--- START ---
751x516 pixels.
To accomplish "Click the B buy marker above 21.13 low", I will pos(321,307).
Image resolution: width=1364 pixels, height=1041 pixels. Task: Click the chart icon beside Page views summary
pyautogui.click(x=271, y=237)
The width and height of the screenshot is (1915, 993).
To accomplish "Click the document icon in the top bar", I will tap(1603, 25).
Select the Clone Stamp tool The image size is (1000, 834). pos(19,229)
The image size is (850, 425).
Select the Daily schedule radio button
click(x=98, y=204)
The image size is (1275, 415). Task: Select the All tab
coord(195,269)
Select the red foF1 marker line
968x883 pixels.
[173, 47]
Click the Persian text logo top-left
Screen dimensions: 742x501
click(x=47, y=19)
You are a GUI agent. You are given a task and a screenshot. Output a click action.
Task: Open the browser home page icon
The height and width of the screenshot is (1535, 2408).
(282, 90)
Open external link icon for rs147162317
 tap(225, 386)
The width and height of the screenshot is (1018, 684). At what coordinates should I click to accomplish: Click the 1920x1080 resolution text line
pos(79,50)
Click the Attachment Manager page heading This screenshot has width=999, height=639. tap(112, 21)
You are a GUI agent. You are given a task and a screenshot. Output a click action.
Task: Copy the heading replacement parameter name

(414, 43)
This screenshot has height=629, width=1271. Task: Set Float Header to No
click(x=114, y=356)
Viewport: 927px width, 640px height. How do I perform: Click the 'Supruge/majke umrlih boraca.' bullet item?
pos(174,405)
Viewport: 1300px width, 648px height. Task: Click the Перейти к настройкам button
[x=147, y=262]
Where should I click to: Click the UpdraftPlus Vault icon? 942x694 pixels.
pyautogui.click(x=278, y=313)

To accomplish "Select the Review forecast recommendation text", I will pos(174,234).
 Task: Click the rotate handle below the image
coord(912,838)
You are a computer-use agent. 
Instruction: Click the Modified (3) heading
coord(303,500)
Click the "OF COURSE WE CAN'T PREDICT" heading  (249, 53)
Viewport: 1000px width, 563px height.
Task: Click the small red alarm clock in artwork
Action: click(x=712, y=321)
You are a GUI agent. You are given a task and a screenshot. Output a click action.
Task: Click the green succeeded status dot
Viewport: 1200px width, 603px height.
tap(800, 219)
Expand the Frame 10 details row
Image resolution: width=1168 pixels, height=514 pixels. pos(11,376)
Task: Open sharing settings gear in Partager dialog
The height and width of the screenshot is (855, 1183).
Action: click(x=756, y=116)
--- END ---
• GOAL OF THE EXERCISE
Repeat the entries above exactly, beginning at their first line and ending with the line that contains "Click the Attachment", with nothing added.

• EXERCISE SOLUTION
751x516 pixels.
To accomplish "Click the B buy marker above 21.13 low", I will pos(321,307).
Image resolution: width=1364 pixels, height=1041 pixels. Task: Click the chart icon beside Page views summary
pyautogui.click(x=271, y=237)
The width and height of the screenshot is (1915, 993).
To accomplish "Click the document icon in the top bar", I will tap(1603, 25).
Select the Clone Stamp tool The image size is (1000, 834). pos(19,229)
The image size is (850, 425).
Select the Daily schedule radio button
click(x=98, y=204)
The image size is (1275, 415). Task: Select the All tab
coord(195,269)
Select the red foF1 marker line
968x883 pixels.
[173, 47]
Click the Persian text logo top-left
Screen dimensions: 742x501
click(x=47, y=19)
You are a GUI agent. You are given a task and a screenshot. Output a click action.
Task: Open the browser home page icon
The height and width of the screenshot is (1535, 2408).
(282, 90)
Open external link icon for rs147162317
 tap(225, 386)
The width and height of the screenshot is (1018, 684). At what coordinates should I click to accomplish: Click the 1920x1080 resolution text line
pos(79,50)
Click the Attachment Manager page heading This screenshot has width=999, height=639. tap(112, 21)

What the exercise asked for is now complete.